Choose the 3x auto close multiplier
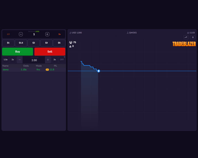pyautogui.click(x=55, y=60)
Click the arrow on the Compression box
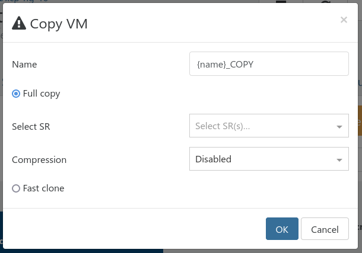362x253 pixels. click(339, 159)

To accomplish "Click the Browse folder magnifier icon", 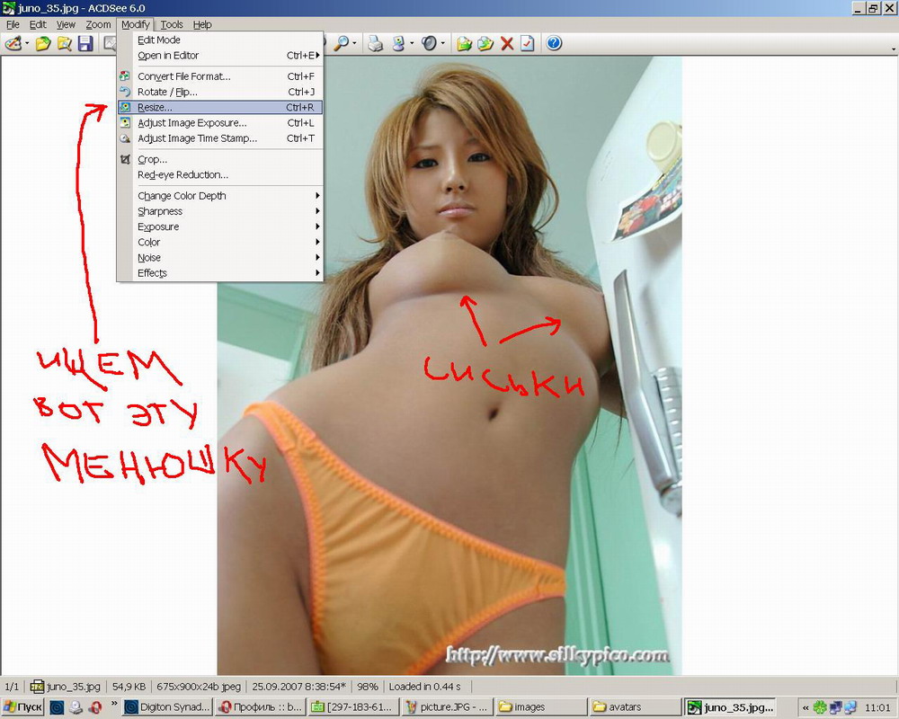I will pyautogui.click(x=64, y=43).
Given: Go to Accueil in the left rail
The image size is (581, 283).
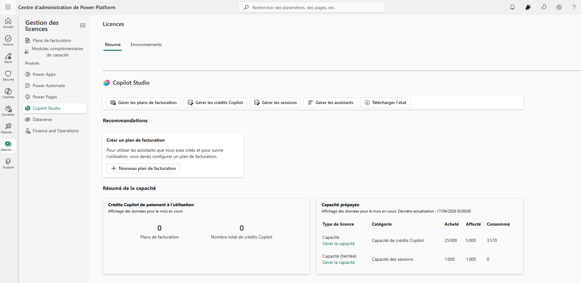Looking at the screenshot, I should point(8,23).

§ **PROBLEM TO WORK ON**:
Repeat exactly and only the lines from the one holding "Given: Go to Accueil in the left rail" through the final line of the entries; no pictures.

§ **EXPECTED ANSWER**:
Given: Go to Accueil in the left rail
The image size is (581, 283).
Looking at the screenshot, I should point(8,23).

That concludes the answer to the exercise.